Anyway, maybe that's all made me a tad skeptical about alternative medicine. If I'm seeking treatment for something, I want documentation of my improvement. I
want a guy in a lab coat showing me before-and-after x-rays and test results charted on graph paper. What I don't want is my specialist basing his conclusion that
I'm cured on the fact that his step-cousin, Bobby Wasabi, saw two doves fucking in a dream.

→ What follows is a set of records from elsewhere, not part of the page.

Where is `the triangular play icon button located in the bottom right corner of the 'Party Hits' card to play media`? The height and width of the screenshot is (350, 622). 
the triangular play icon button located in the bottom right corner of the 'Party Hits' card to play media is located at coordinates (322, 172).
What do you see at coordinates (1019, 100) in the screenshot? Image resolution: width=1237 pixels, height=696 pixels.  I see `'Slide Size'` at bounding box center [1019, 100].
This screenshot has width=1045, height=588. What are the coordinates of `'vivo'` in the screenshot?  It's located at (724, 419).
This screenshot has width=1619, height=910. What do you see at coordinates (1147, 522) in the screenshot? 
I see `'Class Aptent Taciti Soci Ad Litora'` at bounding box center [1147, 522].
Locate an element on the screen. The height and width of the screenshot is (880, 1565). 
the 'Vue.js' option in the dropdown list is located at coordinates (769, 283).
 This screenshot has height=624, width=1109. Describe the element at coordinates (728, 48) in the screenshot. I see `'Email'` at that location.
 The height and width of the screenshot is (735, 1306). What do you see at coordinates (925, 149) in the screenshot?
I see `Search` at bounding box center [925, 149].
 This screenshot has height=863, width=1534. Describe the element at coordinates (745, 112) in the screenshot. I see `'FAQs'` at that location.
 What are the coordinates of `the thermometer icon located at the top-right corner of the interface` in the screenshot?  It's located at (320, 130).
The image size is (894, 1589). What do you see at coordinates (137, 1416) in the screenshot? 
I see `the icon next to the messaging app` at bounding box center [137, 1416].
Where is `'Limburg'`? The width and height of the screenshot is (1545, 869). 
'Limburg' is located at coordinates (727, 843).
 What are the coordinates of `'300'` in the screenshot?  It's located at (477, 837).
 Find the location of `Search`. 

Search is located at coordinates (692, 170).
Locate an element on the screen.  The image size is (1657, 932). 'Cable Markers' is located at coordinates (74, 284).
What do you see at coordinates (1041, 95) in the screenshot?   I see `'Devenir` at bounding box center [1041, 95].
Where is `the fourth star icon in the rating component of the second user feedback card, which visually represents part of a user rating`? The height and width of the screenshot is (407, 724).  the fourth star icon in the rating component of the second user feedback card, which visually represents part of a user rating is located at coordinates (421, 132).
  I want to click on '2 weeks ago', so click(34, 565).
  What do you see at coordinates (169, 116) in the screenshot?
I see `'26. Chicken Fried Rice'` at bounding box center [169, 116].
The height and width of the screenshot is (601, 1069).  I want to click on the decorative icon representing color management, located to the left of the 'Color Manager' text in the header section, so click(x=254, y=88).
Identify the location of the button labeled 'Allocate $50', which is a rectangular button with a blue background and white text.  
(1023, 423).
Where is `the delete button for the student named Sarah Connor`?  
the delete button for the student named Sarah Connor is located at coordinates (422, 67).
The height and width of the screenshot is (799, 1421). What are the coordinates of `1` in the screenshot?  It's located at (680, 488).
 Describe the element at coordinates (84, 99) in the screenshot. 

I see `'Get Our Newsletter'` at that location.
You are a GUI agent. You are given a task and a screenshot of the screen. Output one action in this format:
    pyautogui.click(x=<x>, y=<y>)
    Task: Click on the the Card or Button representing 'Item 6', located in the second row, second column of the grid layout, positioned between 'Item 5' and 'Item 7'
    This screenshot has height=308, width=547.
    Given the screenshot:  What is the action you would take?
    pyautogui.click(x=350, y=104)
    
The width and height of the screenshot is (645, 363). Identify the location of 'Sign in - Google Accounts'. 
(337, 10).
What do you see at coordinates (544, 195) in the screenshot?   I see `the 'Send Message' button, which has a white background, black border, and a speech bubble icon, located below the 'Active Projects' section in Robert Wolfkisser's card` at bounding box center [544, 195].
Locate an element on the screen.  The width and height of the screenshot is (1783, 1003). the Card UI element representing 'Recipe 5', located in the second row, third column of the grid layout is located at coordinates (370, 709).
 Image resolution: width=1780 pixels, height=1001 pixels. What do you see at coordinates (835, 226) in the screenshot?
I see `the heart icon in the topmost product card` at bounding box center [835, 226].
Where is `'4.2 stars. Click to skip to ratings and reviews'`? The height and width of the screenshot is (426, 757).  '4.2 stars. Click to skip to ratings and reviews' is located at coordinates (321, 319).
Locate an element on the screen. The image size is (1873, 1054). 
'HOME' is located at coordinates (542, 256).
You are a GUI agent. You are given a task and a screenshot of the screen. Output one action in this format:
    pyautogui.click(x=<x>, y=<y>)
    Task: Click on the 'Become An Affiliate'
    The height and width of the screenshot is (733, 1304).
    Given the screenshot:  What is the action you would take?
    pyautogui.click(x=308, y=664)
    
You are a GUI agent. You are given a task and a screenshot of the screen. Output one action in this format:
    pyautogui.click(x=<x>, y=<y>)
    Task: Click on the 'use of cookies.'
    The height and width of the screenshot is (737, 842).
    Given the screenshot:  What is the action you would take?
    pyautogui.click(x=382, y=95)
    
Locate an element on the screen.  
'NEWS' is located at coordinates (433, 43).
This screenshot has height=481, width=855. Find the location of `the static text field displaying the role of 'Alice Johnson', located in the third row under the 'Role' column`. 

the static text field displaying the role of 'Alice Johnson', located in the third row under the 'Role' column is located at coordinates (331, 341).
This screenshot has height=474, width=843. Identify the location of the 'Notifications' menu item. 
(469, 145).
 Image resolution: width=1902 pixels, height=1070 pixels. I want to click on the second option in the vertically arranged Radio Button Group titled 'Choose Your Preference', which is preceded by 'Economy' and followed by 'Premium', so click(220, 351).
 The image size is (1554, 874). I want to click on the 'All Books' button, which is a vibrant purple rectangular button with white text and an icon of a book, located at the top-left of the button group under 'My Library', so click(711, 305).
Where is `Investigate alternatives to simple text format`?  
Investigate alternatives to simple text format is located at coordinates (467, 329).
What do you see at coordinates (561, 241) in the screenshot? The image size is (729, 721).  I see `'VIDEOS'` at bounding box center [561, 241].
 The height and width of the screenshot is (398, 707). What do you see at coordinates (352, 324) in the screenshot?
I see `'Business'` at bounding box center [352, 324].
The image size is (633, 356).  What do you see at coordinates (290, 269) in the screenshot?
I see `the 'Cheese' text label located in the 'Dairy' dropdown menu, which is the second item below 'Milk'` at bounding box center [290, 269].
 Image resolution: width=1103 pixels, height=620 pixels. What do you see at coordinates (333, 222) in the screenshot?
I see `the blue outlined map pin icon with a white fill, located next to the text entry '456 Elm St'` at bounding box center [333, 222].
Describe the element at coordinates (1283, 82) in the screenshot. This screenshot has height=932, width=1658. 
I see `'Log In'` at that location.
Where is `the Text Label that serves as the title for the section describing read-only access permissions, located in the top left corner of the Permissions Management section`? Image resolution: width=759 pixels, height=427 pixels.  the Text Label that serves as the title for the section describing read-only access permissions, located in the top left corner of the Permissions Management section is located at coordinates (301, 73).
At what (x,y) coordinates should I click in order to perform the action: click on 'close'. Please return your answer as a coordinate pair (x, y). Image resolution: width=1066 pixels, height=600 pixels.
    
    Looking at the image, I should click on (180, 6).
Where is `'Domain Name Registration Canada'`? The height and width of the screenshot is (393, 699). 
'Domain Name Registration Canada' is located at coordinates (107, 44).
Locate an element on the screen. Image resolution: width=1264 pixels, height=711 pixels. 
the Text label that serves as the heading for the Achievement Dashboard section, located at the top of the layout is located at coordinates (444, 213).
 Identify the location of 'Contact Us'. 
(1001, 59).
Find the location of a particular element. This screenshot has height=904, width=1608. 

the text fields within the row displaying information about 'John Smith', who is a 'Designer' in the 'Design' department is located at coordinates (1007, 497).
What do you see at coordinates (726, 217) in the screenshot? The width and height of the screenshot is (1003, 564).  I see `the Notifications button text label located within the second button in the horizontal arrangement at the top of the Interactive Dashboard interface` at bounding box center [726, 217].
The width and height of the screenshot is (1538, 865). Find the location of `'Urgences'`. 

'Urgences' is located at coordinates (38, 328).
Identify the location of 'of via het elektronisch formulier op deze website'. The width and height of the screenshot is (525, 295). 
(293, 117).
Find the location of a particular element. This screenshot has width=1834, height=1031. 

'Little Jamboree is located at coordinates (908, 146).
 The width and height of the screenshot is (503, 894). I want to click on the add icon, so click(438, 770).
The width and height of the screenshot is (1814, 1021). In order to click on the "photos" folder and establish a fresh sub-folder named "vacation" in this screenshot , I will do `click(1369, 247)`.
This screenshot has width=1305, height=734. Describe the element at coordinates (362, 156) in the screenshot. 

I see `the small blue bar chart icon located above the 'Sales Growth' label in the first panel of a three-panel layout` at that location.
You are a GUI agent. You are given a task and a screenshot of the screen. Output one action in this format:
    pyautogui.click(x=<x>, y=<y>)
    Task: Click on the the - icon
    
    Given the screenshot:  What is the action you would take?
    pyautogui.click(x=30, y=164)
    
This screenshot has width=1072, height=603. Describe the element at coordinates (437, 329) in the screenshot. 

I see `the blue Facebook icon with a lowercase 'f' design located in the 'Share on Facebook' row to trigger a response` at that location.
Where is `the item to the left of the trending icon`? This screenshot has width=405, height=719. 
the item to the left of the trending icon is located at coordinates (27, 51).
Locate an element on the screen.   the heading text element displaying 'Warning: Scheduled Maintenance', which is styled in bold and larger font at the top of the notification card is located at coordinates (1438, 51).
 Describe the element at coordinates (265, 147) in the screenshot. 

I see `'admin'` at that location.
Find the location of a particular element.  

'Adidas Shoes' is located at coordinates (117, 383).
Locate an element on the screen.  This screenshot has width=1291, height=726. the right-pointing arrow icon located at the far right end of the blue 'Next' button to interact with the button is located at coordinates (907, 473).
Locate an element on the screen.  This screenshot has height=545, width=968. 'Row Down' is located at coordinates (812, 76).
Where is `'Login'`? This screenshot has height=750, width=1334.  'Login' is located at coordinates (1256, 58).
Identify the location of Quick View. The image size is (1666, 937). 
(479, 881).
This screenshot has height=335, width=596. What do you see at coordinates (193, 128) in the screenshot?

Like I said, I don't think that Western culture has all the answers, but it sure does seem like people in India flock to the Red Cross in droves whenever that tent pops
up. Hey, maybe that's their alternative medicine (wink, wink). Sorry folks, the understated stuff hasn't been working lately. Had to go to the Buford Pusser stick with
you.

Bottom line, the human body is a mysterious thing, my friends, and there's absolutely nothing wrong with exploring all the options available. Just remember, every
once in a while, the untutored maverick whom the medical establishment assumes doesn't know what he's talking about actually doesn't know what he's talking
about.

Look, we're Americans: optimistic, addicted to the quick fix, constantly on the hunt for the new and exotic. It's much easier for us to accept a guy with a big white
beard hawking his own custom blend of saw palmetto and squirrel dandruff than it is to hear a real doctor telling us to lay off the Big Macs, get off our fat asses and
take a walk every decade or so.

If alternative medicine is so much better than mainstream science, then tell me this, Nick Natural: Where is your alternative medicine's magical tincture that allows me
to stroll through a pollen-laden field of dandelions and still feel like I'm walking on sunshine? Where's your shark cartilage that allows me to start each morning with a
stick of butter, a half dozen cinnabons and a pot of espresso, without four o'clock rollin' around and me trying to figure out if I've just got gas or if it really is checkout
time? And where's your enchanted cedar bark that makes my dick harder than a lasting Middle East peace? Well, I'll tell you where it is, Vishnu. Traditional,
mainstream, corporate-funded, evil Western medicine, that's where the fuck it is.

Of course, that's just my opinion. I could be wrong.